- _Task prompt_
Return exactly the lines from the "Click the extraction" line through the last line of the entries below. Include no pictures.
Supplied data below:
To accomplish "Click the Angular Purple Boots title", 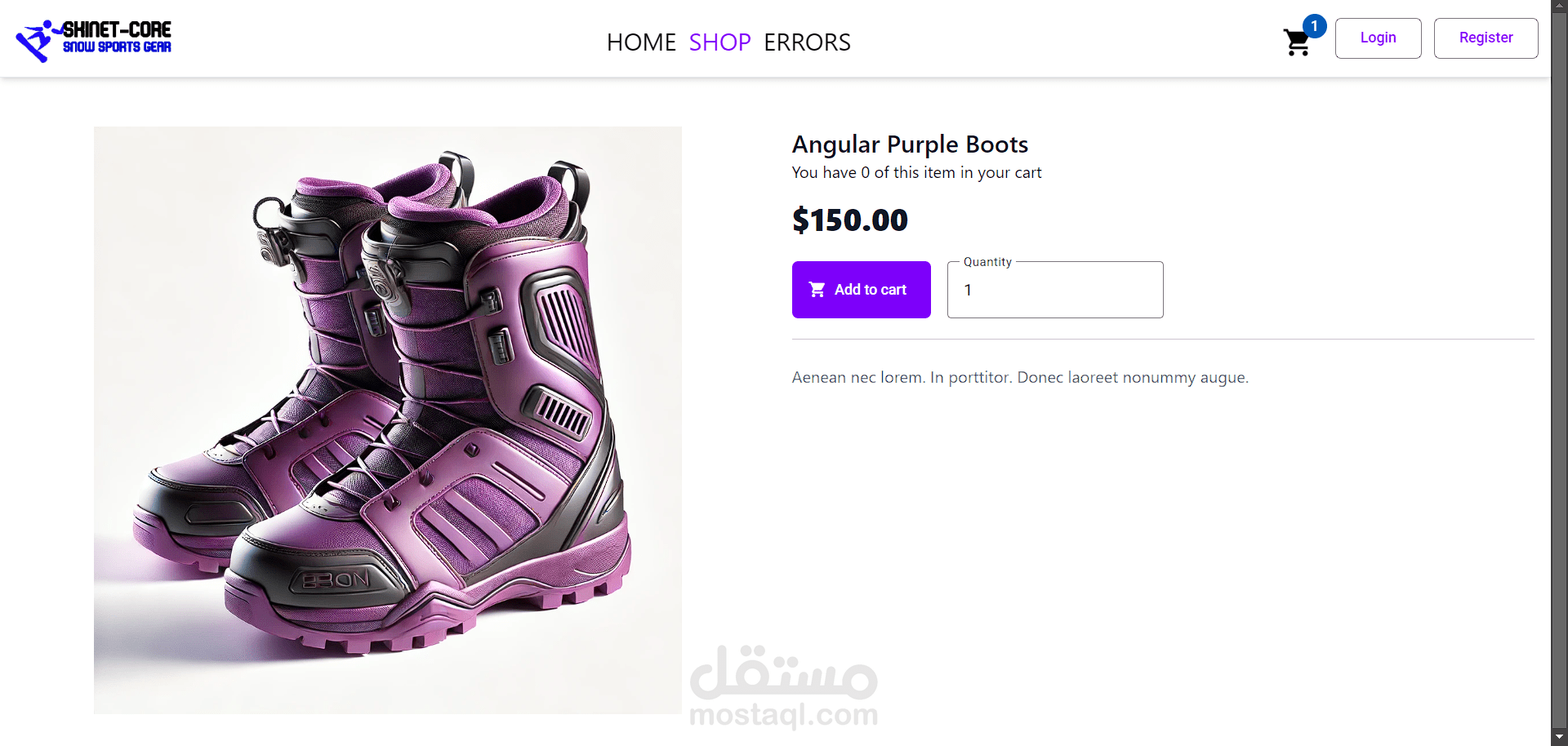I will click(x=910, y=144).
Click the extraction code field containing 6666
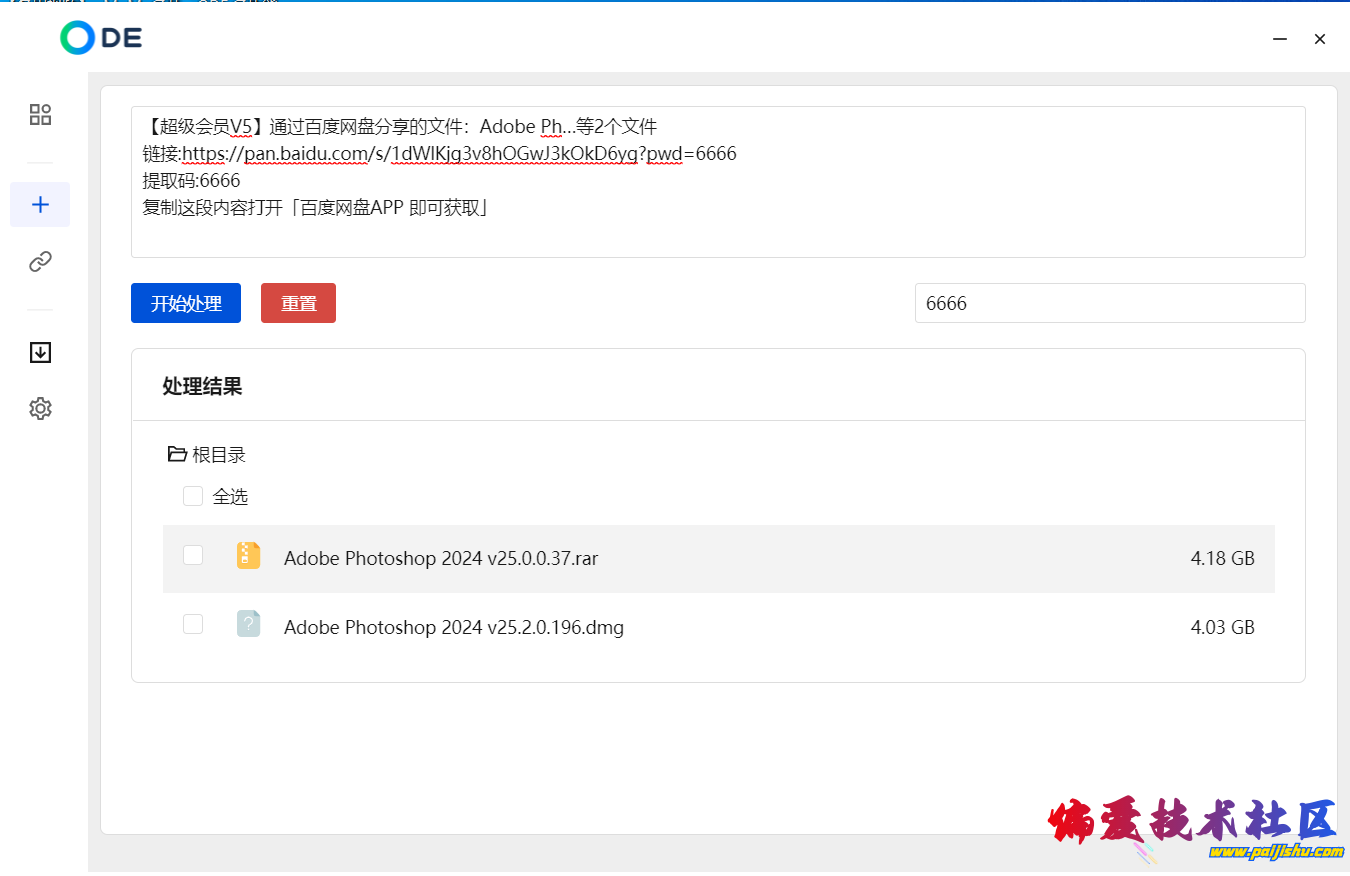The height and width of the screenshot is (876, 1350). click(1109, 303)
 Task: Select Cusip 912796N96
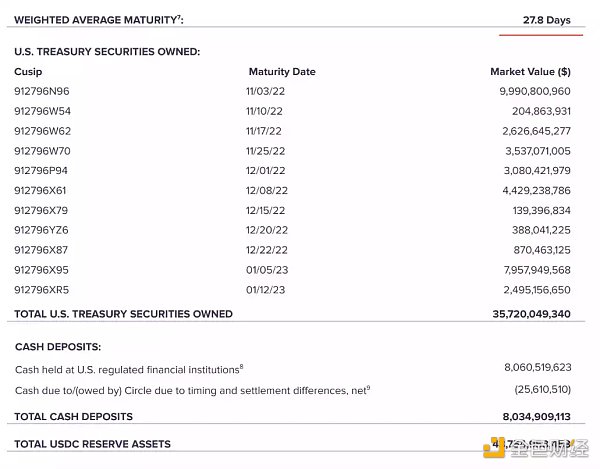pyautogui.click(x=43, y=91)
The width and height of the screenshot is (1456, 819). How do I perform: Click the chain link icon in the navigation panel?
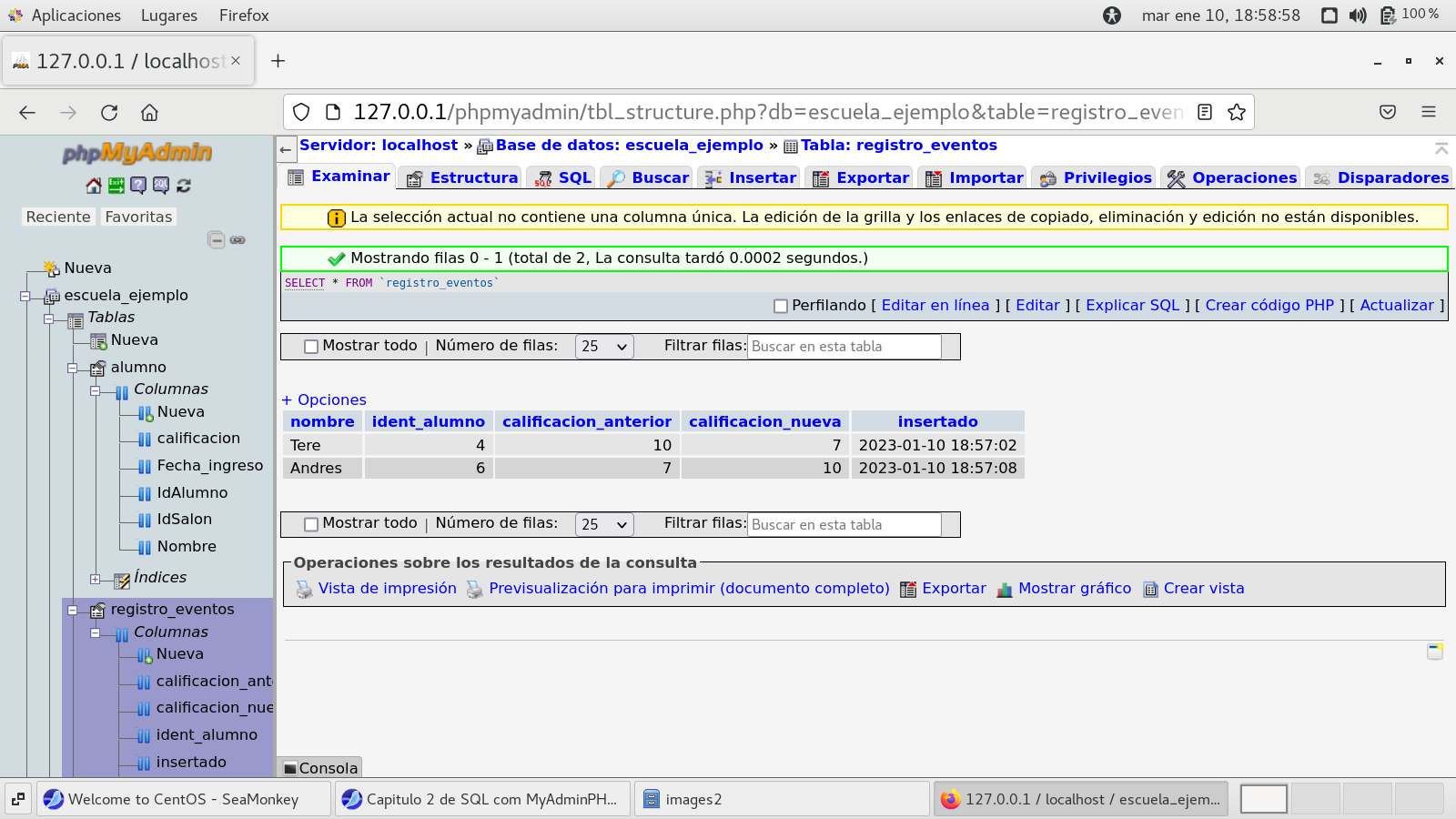tap(238, 240)
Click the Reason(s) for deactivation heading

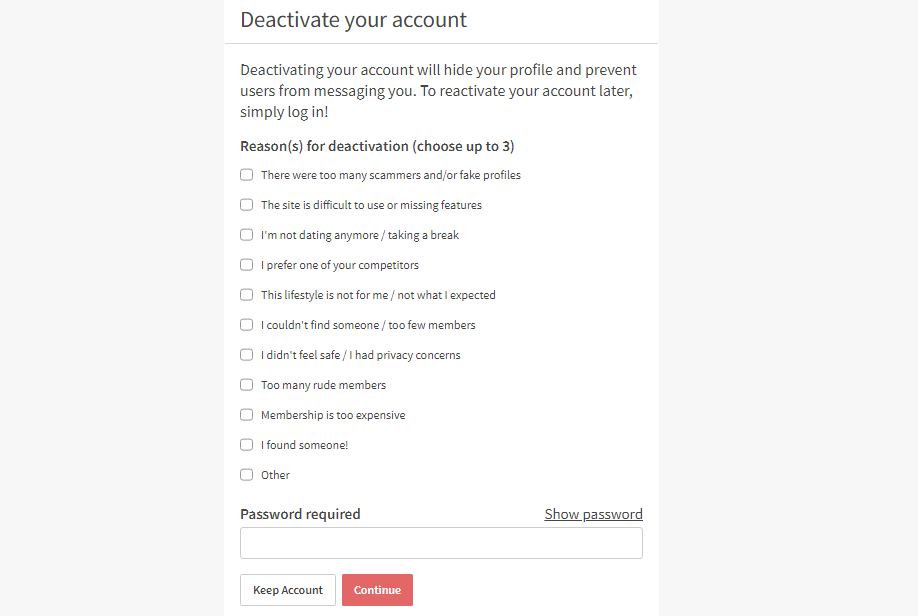(x=377, y=145)
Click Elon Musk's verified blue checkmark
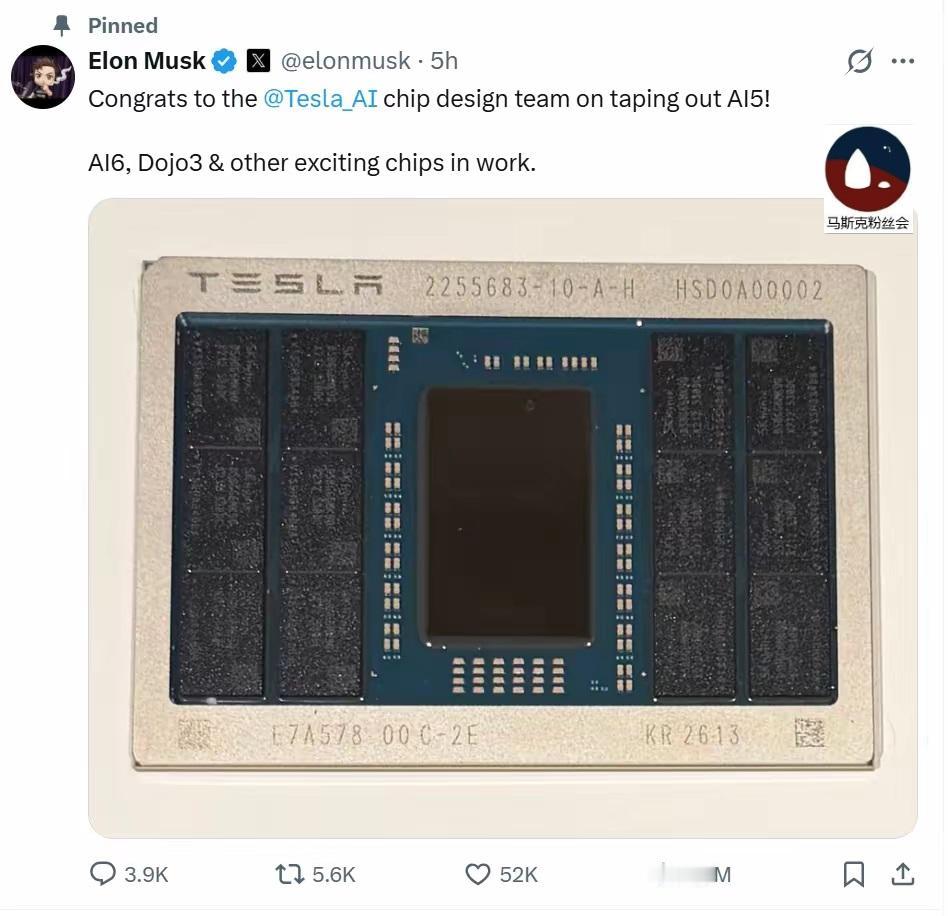The image size is (948, 916). pos(224,60)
End of Supplied data.
- _Output of the exercise_
Click the extraction code field containing 6666
The height and width of the screenshot is (876, 1350). click(1109, 303)
 Task: Select Cusip 912796N96
pyautogui.click(x=43, y=91)
The width and height of the screenshot is (1456, 819). How do I perform: Click the chain link icon in the navigation panel?
tap(238, 240)
Click the Reason(s) for deactivation heading

(x=377, y=145)
Click Elon Musk's verified blue checkmark
The image size is (948, 916). pos(224,60)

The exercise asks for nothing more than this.